At launch, almost nobody noticed. That changed in January 2026.
The Name That Would Not Stick
The first speed bump came from an unexpected direction. Anthropic, the AI safety company behind the Claude large language model, sent a trademark complaint over the name Clawdbot. The name was clearly an homage to Claude, and Steinberger had never hidden that. But Anthropic’s legal team was not amused.
On January 27, 2026, the project became Moltbot. Steinberger wrote at the time: “Anthropic asked us to change our name (trademark stuff), and honestly? Molt fits perfectly. It’s what lobsters do to grow.” Three days later, on January 30, he changed it again. Moltbot did not feel right either. The lobster stayed. The name became OpenClaw.

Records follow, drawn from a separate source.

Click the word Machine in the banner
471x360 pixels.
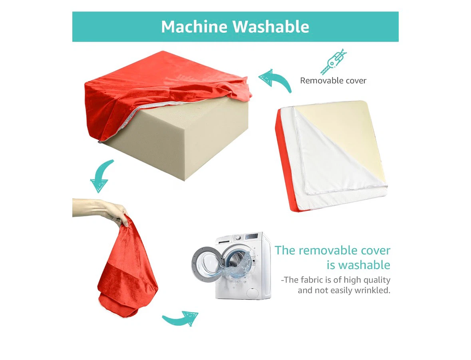tap(194, 26)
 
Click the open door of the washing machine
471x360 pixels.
tap(207, 264)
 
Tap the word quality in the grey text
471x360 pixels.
tap(377, 280)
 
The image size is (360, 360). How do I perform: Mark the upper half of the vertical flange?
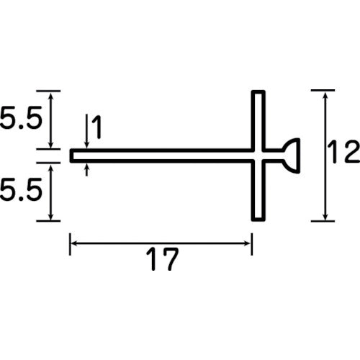pyautogui.click(x=258, y=120)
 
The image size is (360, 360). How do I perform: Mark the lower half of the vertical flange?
pyautogui.click(x=258, y=191)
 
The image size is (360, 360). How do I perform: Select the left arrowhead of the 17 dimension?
pyautogui.click(x=74, y=244)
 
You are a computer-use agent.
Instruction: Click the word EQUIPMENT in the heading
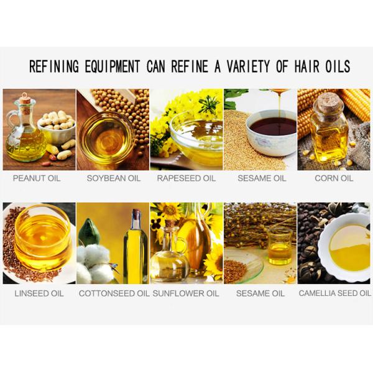click(x=113, y=67)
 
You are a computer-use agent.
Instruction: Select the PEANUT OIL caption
click(x=37, y=178)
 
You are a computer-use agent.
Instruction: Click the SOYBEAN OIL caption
click(x=114, y=178)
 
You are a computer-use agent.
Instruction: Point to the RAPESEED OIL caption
click(x=186, y=178)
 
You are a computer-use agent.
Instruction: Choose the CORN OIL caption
click(x=334, y=178)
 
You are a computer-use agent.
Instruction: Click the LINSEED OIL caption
click(x=39, y=293)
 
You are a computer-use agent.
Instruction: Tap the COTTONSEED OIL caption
click(x=114, y=293)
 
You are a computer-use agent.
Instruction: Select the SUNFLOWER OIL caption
click(x=186, y=293)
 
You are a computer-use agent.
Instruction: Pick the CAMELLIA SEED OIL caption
click(x=335, y=293)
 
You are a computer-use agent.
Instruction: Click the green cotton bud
click(x=89, y=231)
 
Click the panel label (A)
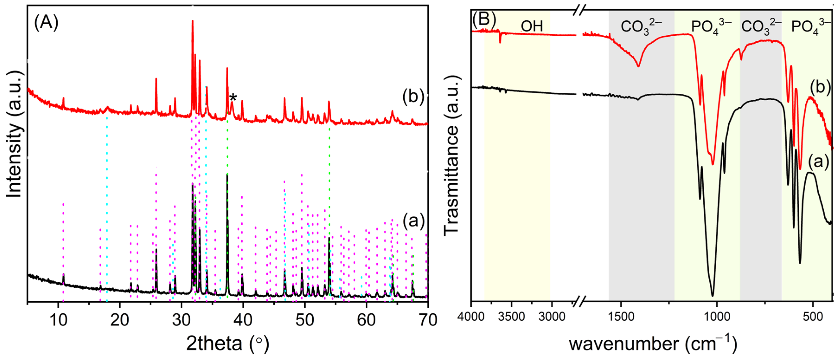pos(46,23)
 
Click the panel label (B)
pos(484,19)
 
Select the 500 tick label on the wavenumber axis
pos(813,317)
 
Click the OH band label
pos(532,26)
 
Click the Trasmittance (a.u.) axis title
pos(451,155)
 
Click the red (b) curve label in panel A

Each rebrand, counterintuitively, functioned like a press release. The story of an indie developer being nudged out of two names in four days was irresistible to the tech press. As a result, by the time OpenClaw landed on its final name, it had more coverage than most funded startups dream of.
Moltbook: AI Theater or Something More?
The moment that put OpenClaw on the world’s radar was not the software itself. It was a social network built on top of it.
On January 28, 2026, entrepreneur Matt Schlicht launched Moltbook. Billed as the front page of the agent internet, it was a Reddit-style platform where the rules were flipped: only AI agents could post and comment. Humans were permitted only to watch. Within days the site claimed 1.5 million registered agents and attracted over one million human visitors. Silicon Valley was transfixed.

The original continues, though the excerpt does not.